Long-distance cables have repeaters to boost the optical signals spaced at intervals of 30-93 miles/50-150 km, which are powered using a conductor.
Do we know if they’re resilient to solar superstorms? No. The last large solar events were in 1859 and 1921, which damaged the telegraph network. As for the modern Internet, its resilience has not been tested, say the authors.
Why North America would suffer the most
Since the high-energy particles from a solar superstorm would be funnelled towards the poles, higher latitudes would be most at risk. This is where the most Internet infrastructure is, including undersea cables. But while Europe tends to use shorter cables, North America relies on longer cables, say the authors. So North America could suffer longer Internet blackouts.
Either way, Europe and America could become disconnected while Asia’s equatorial Singapore hub would likely be less affected.
The paper also says that Google data centers have better resilience than Facebook’s.
What about satellites?
Satellites in orbit are also in danger of being damaged, says the paper. That’s potentially an even bigger deal in future if systems like Elon Musk’s SpaceX Starlink constellation succeeds in bringing low-lost broadband to much of the world who can;t yet access the Internet.
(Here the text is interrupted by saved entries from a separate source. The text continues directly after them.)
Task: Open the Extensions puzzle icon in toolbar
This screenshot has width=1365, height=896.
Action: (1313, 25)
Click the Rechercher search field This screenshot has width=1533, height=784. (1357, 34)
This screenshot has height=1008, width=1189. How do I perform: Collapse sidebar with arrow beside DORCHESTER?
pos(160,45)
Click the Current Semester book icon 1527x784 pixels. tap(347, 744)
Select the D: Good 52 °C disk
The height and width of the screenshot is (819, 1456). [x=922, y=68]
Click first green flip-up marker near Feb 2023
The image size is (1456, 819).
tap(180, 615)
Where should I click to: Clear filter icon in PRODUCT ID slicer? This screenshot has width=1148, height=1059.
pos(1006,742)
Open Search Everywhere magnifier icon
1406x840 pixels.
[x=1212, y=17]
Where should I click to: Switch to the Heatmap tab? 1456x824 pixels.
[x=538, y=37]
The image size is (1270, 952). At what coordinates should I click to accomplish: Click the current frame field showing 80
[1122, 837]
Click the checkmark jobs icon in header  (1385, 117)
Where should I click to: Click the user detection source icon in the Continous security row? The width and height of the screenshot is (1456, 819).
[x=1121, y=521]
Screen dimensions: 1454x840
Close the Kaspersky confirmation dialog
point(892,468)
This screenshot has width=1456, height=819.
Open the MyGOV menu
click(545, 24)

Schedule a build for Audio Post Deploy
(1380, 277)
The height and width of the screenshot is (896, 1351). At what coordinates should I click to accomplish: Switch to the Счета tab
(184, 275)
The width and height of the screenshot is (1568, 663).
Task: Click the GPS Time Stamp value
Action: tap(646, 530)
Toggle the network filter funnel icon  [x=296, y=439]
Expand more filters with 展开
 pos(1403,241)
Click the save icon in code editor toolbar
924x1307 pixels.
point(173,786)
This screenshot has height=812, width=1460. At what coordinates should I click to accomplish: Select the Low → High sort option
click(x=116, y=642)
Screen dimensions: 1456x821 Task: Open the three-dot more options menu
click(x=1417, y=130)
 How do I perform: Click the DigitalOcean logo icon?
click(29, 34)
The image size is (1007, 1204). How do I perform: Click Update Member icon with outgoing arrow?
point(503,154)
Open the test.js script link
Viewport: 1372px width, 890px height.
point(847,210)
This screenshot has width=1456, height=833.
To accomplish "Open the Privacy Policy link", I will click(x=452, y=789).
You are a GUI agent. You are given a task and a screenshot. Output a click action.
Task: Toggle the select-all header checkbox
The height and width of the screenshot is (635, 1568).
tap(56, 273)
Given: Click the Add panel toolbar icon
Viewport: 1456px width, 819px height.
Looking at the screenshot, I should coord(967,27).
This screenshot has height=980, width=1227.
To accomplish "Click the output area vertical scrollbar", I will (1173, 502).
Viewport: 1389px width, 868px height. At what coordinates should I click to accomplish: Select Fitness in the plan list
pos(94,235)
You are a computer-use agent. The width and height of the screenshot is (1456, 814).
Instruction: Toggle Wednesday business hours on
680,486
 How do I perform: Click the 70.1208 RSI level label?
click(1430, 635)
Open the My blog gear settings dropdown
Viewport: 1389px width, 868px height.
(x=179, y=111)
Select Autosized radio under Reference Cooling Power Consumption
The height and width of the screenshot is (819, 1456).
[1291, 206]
Worse still, the authors think that Starlink-style satellite networks might be especially vulnerable, writing: “GPS and communication satellites which are directly exposed to solar storms will suffer from lost connectivity during the event, potential damage to electronic components, and in the worst case, orbital decay and re-entry to Earth (particularly in low Earth orbit satellites such as StarLink.”
Like coronavirus all over again?
This, said lead author Sangeetha Abdu Jyothi to Wired, is a story about us humans being totally unprepared for something of major importance. Sounds familiar, right? “What really got me thinking about this is that with the pandemic we saw how unprepared the world was. … there was no protocol to deal with it effectively and it’s the same with Internet resilience,” she said. “Our infrastructure is not prepared for a large-scale solar event. We have very limited understanding of what the extent of the damage would be.’
As an example of just how unprepared governments might be, back in May 2021 the UK Prime Minister’s former principal advisor, Dominic Cummings, revealed that the UK’s plans are “completely hopeless” and that solar storms could cause a “a worse situation than Covid.”
Why the threat is now becoming real
All this comes as our Sun waxes towards “solar maximum” in 2024. The Sun has a cycle that lasts between nine and 14 years—typically 11 years, on average. At the peak of that cycle—called solar maximum—the Sun produces more electrons and protons as solar flares and CMEs.
“During solar maxima, there is an increase in the frequency of two solar phenomena, solar flares and CMEs) both caused by contortions in the sun’s magnetic fields,” reads the paper.
‘Solar maximum’ and total solar eclipses
It’s thought that the Sun will reach solar maximum in the mid-2020s, though exactly when sunspot frequency will peak is anyone’s guess. It’s something that can usually only be described in retrospect. The last solar maximum was in 2013/2014, but was was ranked among the weakest on record. The next one could be the strongest.
Once way to gauge what’s going on visually is by counting sunspots—and the other is by looking at the Sun’s mighty corona during a total solar eclipse.
The next one is on December 4, 2021 in Antarctica.
Either way, power grids are somewhat protected against solar superstorms. If we believe the Internet is also critical infrastructure—and, of course it is—it needs protecting against another kind of corona emergency.
Wishing you clear skies and wide eyes.